== The task ==
Leave the pictures out, and repeat exactly each line from the one that holds "This screenshot has width=689, height=549." through the final line of the entries below.

== Record set ==
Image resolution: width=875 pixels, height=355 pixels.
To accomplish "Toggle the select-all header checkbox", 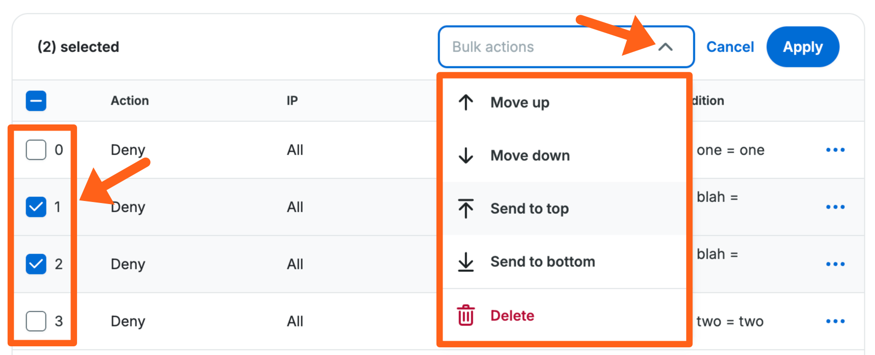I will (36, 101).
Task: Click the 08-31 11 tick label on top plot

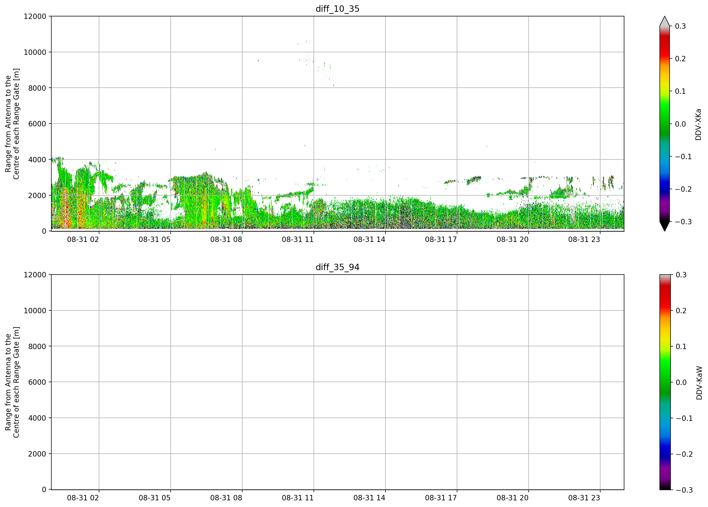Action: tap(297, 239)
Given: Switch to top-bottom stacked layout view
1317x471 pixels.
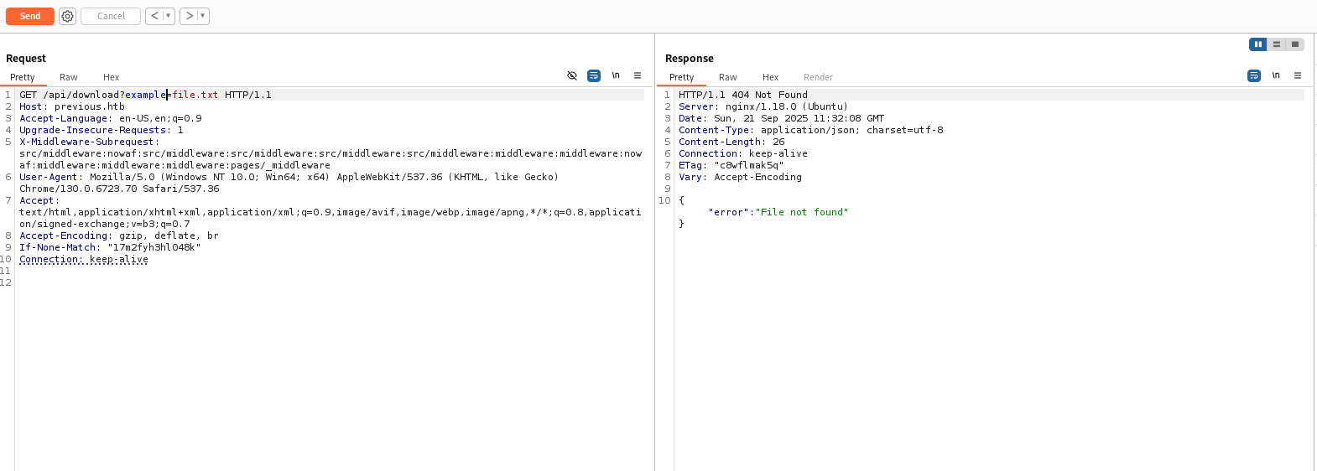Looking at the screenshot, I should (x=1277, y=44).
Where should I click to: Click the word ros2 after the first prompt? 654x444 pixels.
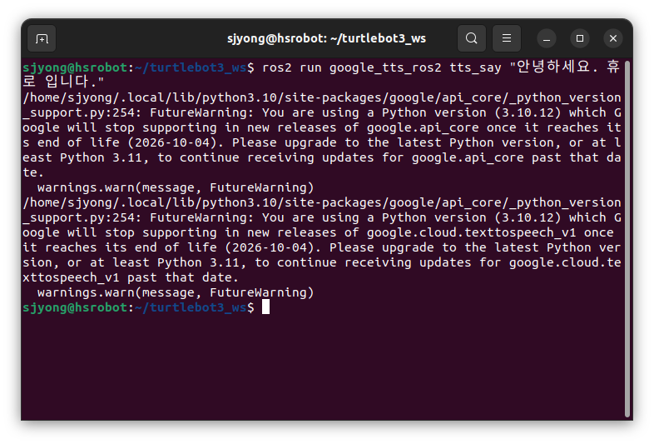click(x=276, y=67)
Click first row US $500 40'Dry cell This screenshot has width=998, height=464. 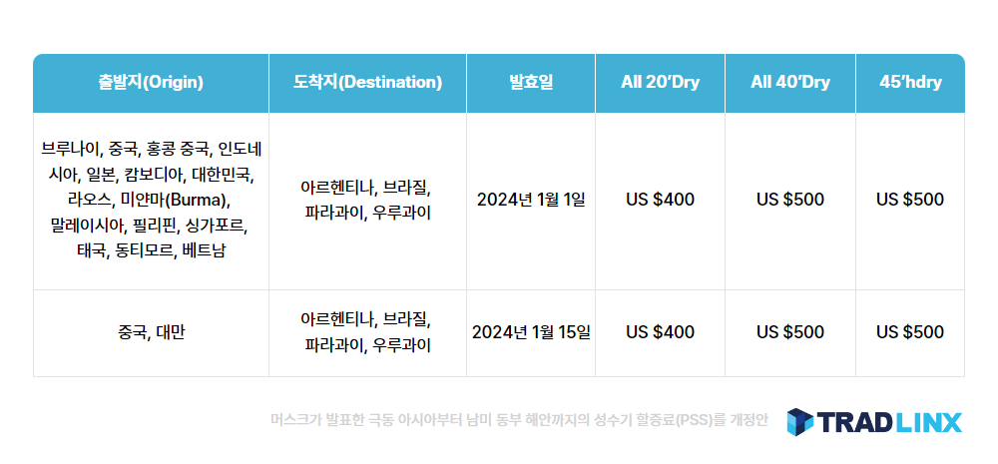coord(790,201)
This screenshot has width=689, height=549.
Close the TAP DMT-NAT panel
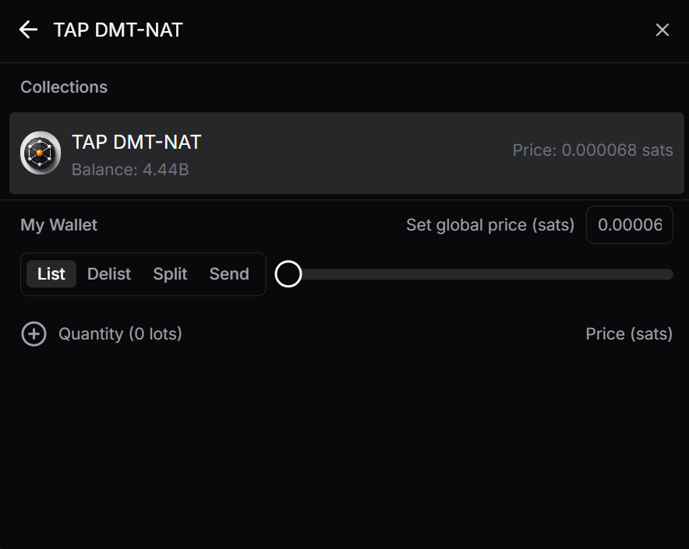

== Finished task ==
This screenshot has width=689, height=549.
Close the TAP DMT-NAT panel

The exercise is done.